Una impresionante colección de arte

Entre las opciones sobre cómo pagar la multimillonaria deuda de la ciudad, una que encendió la polémica fue la posible venta o cesión, parcial o total, de su inmensa colección de arte.

El gerente de emergencia, Keyvn Orr, reconoció que estudiaría la posibilidad de recurrir a las 60.000 obras que alberga el Instituto de Arte de Detroit (DIA), aunque destacó que no era su “su mayor prioridad”.

Considerada como una de las mayores colecciones de propiedad pública en los Estados Unidos, reúne cuadros de Picasso, Matisse, Juan Gris, un autorretrato de Van Gogh de 1887 y un fresco del mexicano Diego Rivera. La mayoría de ellas legadas desde los tiempos más opulentos de la primera mitad del siglo XX.

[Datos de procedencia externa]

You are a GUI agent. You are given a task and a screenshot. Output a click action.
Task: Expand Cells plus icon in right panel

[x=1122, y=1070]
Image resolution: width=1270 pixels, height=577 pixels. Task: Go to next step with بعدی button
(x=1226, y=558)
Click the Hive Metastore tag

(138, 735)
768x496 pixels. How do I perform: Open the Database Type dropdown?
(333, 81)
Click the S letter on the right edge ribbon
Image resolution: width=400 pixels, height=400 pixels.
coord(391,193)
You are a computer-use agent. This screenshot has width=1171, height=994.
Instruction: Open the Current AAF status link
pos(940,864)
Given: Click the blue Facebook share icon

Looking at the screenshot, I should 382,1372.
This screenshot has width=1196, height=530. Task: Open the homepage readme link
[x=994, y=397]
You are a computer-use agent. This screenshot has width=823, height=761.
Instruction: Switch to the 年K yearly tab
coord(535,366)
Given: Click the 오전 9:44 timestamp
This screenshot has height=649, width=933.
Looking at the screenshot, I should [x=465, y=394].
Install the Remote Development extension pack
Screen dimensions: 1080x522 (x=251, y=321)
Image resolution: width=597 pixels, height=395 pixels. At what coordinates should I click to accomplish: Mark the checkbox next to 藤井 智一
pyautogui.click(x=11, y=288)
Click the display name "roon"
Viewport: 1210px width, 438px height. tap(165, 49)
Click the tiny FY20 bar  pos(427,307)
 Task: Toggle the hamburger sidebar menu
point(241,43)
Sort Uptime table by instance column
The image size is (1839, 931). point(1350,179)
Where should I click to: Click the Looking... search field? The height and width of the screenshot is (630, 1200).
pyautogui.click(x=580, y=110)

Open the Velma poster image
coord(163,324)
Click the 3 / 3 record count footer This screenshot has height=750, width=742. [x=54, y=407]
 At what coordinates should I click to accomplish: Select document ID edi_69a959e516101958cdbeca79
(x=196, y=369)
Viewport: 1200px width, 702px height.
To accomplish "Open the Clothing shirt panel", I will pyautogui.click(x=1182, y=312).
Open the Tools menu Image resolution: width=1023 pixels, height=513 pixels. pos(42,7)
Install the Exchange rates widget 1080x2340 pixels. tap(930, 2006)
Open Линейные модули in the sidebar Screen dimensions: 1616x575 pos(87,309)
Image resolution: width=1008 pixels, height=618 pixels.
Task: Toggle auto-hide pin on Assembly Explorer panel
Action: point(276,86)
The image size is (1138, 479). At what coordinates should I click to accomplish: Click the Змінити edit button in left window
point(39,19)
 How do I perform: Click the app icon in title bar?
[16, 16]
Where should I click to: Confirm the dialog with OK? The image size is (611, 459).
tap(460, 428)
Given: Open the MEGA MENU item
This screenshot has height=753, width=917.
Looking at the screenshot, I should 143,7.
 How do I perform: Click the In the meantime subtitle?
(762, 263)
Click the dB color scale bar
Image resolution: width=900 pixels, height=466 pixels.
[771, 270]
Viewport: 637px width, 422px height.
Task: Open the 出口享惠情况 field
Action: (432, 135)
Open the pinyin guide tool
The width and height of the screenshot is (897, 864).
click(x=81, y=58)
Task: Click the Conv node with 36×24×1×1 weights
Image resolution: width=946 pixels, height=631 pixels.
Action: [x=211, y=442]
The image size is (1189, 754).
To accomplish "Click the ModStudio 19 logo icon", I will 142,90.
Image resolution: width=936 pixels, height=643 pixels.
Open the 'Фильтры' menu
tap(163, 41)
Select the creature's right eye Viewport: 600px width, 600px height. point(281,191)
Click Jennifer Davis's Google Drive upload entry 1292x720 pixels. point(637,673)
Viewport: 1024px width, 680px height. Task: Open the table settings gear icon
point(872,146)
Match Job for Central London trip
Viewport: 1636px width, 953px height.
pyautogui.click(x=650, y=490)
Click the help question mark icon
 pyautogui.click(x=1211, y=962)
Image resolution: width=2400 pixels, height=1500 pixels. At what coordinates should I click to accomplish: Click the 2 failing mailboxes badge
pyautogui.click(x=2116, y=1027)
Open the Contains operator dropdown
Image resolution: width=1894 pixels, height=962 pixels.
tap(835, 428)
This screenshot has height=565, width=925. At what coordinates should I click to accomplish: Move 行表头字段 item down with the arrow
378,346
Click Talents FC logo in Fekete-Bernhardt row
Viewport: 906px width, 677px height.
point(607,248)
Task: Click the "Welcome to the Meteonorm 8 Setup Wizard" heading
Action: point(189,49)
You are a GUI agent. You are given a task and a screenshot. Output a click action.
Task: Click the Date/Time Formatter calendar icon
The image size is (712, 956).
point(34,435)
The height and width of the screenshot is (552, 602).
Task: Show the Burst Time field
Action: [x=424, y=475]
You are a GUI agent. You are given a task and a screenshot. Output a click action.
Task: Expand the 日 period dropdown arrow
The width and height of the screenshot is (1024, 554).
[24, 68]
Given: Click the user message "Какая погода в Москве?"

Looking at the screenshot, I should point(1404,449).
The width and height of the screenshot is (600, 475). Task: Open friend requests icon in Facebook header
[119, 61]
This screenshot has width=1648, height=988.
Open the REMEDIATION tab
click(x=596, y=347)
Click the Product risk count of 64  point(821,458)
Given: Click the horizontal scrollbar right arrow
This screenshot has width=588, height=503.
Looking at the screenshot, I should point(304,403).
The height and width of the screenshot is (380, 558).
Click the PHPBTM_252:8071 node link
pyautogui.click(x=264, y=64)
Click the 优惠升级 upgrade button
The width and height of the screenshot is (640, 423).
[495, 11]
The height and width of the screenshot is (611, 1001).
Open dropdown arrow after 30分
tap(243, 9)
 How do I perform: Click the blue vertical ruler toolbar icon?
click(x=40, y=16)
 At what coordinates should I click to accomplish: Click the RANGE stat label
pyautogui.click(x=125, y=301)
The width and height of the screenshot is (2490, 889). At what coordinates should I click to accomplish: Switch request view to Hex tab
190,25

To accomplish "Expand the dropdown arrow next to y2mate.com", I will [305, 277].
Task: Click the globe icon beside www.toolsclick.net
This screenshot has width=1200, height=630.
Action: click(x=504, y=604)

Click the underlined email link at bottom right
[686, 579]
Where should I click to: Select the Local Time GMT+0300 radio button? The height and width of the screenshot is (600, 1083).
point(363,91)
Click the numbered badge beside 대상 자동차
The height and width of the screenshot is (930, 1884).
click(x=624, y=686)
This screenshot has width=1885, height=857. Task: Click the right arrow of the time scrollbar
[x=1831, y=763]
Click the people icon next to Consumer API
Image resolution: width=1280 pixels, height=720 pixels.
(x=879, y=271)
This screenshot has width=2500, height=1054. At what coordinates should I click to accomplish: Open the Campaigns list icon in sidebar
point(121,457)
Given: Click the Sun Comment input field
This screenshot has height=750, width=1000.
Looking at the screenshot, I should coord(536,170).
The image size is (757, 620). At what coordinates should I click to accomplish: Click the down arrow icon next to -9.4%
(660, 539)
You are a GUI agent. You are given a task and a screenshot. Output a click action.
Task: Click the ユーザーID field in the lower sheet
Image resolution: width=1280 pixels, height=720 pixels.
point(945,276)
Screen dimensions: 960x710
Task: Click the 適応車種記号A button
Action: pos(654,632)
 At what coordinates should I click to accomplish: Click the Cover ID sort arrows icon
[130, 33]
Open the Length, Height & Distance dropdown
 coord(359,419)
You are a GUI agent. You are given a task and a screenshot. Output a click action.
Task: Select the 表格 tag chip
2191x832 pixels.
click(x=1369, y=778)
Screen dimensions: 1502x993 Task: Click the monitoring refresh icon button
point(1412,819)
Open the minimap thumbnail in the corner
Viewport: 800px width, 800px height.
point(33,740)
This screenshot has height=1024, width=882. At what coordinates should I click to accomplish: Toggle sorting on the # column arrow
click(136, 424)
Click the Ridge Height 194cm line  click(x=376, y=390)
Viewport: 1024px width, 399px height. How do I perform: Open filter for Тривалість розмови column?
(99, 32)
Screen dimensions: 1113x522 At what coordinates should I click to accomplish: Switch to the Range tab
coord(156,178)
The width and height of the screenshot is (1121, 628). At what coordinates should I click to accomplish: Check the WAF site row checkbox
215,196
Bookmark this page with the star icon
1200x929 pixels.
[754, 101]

Sobre esta iniciativa, existe un gran debate respecto a la propiedad de las obras y al derecho que se  puede tener sobre ellas. Por su parte, el DIA sostiene que la ciudad no puede venderlas porque pertenecen a un fondo benéfico que le pertenece al pueblo de Michigan y están protegidas por leyes estatales.

Según quien lo mida, se estima que el valor de la colección va de los 850 millones de dólares a los 4.600 millones de dólares.

Muchos coleccionistas y casas de subastas están alertas al tema e incluso algunos acreedores acreedores han acusado a Detroit de subvalorar su propio arte para restarle atractivo como medio eficaz para la cancelación de las deudas.

Si el próximo 3 de noviembre el juez no aprueba los planes de la ciudad  para salir de la bancarrota y decidiera que Detroit apele a todo lo que tenga para saldar sus deudas, el DIA afirmó estar preparado para ofrecer resistencia y defensa legal a la colección de obras de arte.